God help us to receive the message and then to publish it so truly, so sweetly, so wisely and so consistently, that it may be known and read of all men, and that it shall minister Christ to a world that will not read His Bible, and does not know His grace. As has been happily said, "Each of us is either a Bible or a libel." God help us to be living epistles of Jesus Christ in the power of the Holy Ghost.

V. PHOTOGRAPHS OF JESUS.

"But we all, with open face beholding as in a glass the glory of the Lord, are changed into the same image from glory to glory, even as by the Spirit of the Lord." 2 Cor. 3: 18.

This is the last of these metaphors of the Spirit, and it carries the thought to a beautiful and perfect climax. We are not only books, but we are illustrated books; we are not only epistles of Christ, but we are photographs of Christ. In the center of the volume of our life is a living picture, which the Holy Ghost is ever perfecting, and in which He is revealing to the world the very glory of Jesus.

The idea is very striking, and exquisitely fine. We are represented as gazing with fixed look upon the face of Jesus Christ, and, as we gaze, His likeness is reflected in our countenance; the Holy Ghost is taking a picture of Jesus, not on a sensitive plate, as in our photographic art, but on a human face, and the face becomes a living illustration to the world of the glory of our Lord.

In order that this picture may be perfectly taken, we must keep our own face steadfast, and our eye fixed upon Him, and as we do so His glory is reflected in our countenances, and His very image is reproduced in our faces. It is also necessary that we must gaze with open face. There must be no veil nor cloud between. As in the photographer's art, the little covering must be removed from the face of the camera in order that the impression may be taken; so the world, the flesh, and every obstruction must be put aside, and with unclouded face and single eye we must look steadfastly to Him; and as we become occupied with Christ, and abide in His fellowship, His glorious likeness is reproduced in us, and we stand before the world, not only living epistles but living likenesses, of our blessed Lord. Sublime conception! We are illustrated volumes, revealing to the world our blessed Savior, even as He revealed to the world His glorious Father.

It was His to be the brightness of the Father's glory and the express image of His person. It is ours to be the image of His glory and the express image of Him. As He represented God, so we are to represent Christ, and men will know Him by what they see of Him in us.

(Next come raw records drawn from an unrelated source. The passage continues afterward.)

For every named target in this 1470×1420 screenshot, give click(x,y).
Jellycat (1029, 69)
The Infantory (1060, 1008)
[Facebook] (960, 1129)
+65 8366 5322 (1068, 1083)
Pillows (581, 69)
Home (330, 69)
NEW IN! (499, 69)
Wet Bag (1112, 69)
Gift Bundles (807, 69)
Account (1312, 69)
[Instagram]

This is the blessed work of the Holy Ghost. He is the Artist that stands behind the canvas and brings out the glorious, heavenly picture. Not only so, but He makes a living picture. We are not stereotyped and put away in a cabinet, but the picture is renewed from day to day, and each day should be brighter than the past. It is "from glory to glory," even brighter and brighter until it shall be lost in the light of heaven. It is not even "from grace to glory." We are to reach the stage of glory, and then go on "from glory to glory" in increasing luster forever.

Beloved, have we understood these things? Oh, may the Holy Ghost enable us to realize and fully prove the blessed meaning of these five heavenly symbols of the Holy Ghost -- the anointing, the seal, the earnest, the living epistles, and the living photograph of the Savior's face! Amen.